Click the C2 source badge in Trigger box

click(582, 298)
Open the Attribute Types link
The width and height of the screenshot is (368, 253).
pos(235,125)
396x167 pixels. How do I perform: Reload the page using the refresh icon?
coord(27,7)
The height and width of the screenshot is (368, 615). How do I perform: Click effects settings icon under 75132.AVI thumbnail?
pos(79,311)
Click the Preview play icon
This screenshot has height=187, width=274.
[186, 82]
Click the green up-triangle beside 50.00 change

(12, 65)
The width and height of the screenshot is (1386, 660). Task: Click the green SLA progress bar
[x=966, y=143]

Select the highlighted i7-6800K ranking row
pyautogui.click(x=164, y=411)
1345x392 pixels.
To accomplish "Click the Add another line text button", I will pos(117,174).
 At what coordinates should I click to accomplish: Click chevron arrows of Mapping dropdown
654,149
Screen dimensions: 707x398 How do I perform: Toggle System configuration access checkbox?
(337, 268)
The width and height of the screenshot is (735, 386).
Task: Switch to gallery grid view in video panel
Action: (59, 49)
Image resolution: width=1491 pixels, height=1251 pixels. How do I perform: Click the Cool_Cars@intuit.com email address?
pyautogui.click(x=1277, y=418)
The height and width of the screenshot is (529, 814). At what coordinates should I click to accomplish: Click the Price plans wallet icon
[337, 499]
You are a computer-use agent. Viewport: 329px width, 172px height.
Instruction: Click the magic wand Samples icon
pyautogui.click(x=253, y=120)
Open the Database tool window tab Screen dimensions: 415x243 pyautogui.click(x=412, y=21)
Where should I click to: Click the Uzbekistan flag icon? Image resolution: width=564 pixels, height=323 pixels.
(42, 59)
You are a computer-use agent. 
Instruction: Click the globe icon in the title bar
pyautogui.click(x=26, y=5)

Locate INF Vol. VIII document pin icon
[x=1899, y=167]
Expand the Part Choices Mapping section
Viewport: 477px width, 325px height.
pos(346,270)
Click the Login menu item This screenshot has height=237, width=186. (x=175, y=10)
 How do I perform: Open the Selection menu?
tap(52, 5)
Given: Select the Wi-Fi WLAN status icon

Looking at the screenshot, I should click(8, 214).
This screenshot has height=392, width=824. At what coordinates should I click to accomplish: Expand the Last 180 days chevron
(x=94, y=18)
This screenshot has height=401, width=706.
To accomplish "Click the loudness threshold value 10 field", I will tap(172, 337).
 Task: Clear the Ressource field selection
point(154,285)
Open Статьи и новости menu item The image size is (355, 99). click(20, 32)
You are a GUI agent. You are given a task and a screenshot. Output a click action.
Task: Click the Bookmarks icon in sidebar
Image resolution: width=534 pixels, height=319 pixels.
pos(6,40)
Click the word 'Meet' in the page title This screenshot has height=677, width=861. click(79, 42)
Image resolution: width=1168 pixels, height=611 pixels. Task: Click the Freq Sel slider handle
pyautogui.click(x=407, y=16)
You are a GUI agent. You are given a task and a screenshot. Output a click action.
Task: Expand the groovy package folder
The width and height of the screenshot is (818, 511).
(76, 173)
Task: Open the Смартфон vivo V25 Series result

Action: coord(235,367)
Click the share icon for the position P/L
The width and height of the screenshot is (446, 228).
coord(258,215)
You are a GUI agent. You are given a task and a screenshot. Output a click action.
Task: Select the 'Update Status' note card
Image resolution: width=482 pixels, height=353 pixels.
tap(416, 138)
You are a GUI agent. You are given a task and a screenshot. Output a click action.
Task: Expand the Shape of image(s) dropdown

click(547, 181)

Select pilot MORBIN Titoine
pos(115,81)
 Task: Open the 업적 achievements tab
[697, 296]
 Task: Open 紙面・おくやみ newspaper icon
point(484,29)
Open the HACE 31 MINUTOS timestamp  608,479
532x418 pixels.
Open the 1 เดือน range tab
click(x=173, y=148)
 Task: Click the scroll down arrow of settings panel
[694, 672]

════════

Reproduce every record in full, keeping each one exactly as it reads.

Click the C2 source badge in Trigger box

click(582, 298)
Open the Attribute Types link
The width and height of the screenshot is (368, 253).
pos(235,125)
396x167 pixels. How do I perform: Reload the page using the refresh icon?
coord(27,7)
The height and width of the screenshot is (368, 615). How do I perform: Click effects settings icon under 75132.AVI thumbnail?
pos(79,311)
Click the Preview play icon
This screenshot has height=187, width=274.
[186, 82]
Click the green up-triangle beside 50.00 change

(12, 65)
The width and height of the screenshot is (1386, 660). Task: Click the green SLA progress bar
[x=966, y=143]

Select the highlighted i7-6800K ranking row
pyautogui.click(x=164, y=411)
1345x392 pixels.
To accomplish "Click the Add another line text button", I will pos(117,174).
 At what coordinates should I click to accomplish: Click chevron arrows of Mapping dropdown
654,149
Screen dimensions: 707x398 How do I perform: Toggle System configuration access checkbox?
(337, 268)
The width and height of the screenshot is (735, 386).
Task: Switch to gallery grid view in video panel
Action: (59, 49)
Image resolution: width=1491 pixels, height=1251 pixels. How do I perform: Click the Cool_Cars@intuit.com email address?
pyautogui.click(x=1277, y=418)
The height and width of the screenshot is (529, 814). At what coordinates should I click to accomplish: Click the Price plans wallet icon
[337, 499]
You are a computer-use agent. Viewport: 329px width, 172px height.
Instruction: Click the magic wand Samples icon
pyautogui.click(x=253, y=120)
Open the Database tool window tab Screen dimensions: 415x243 pyautogui.click(x=412, y=21)
Where should I click to: Click the Uzbekistan flag icon? Image resolution: width=564 pixels, height=323 pixels.
(42, 59)
You are a computer-use agent. 
Instruction: Click the globe icon in the title bar
pyautogui.click(x=26, y=5)

Locate INF Vol. VIII document pin icon
[x=1899, y=167]
Expand the Part Choices Mapping section
Viewport: 477px width, 325px height.
pos(346,270)
Click the Login menu item This screenshot has height=237, width=186. (x=175, y=10)
 How do I perform: Open the Selection menu?
tap(52, 5)
Given: Select the Wi-Fi WLAN status icon

Looking at the screenshot, I should click(8, 214).
This screenshot has height=392, width=824. At what coordinates should I click to accomplish: Expand the Last 180 days chevron
(x=94, y=18)
This screenshot has height=401, width=706.
To accomplish "Click the loudness threshold value 10 field", I will tap(172, 337).
 Task: Clear the Ressource field selection
point(154,285)
Open Статьи и новости menu item The image size is (355, 99). click(20, 32)
You are a GUI agent. You are given a task and a screenshot. Output a click action.
Task: Click the Bookmarks icon in sidebar
Image resolution: width=534 pixels, height=319 pixels.
pos(6,40)
Click the word 'Meet' in the page title This screenshot has height=677, width=861. click(79, 42)
Image resolution: width=1168 pixels, height=611 pixels. Task: Click the Freq Sel slider handle
pyautogui.click(x=407, y=16)
You are a GUI agent. You are given a task and a screenshot. Output a click action.
Task: Expand the groovy package folder
The width and height of the screenshot is (818, 511).
(76, 173)
Task: Open the Смартфон vivo V25 Series result

Action: coord(235,367)
Click the share icon for the position P/L
The width and height of the screenshot is (446, 228).
coord(258,215)
You are a GUI agent. You are given a task and a screenshot. Output a click action.
Task: Select the 'Update Status' note card
Image resolution: width=482 pixels, height=353 pixels.
tap(416, 138)
You are a GUI agent. You are given a task and a screenshot. Output a click action.
Task: Expand the Shape of image(s) dropdown

click(547, 181)

Select pilot MORBIN Titoine
pos(115,81)
 Task: Open the 업적 achievements tab
[697, 296]
 Task: Open 紙面・おくやみ newspaper icon
point(484,29)
Open the HACE 31 MINUTOS timestamp  608,479
532x418 pixels.
Open the 1 เดือน range tab
click(x=173, y=148)
 Task: Click the scroll down arrow of settings panel
[694, 672]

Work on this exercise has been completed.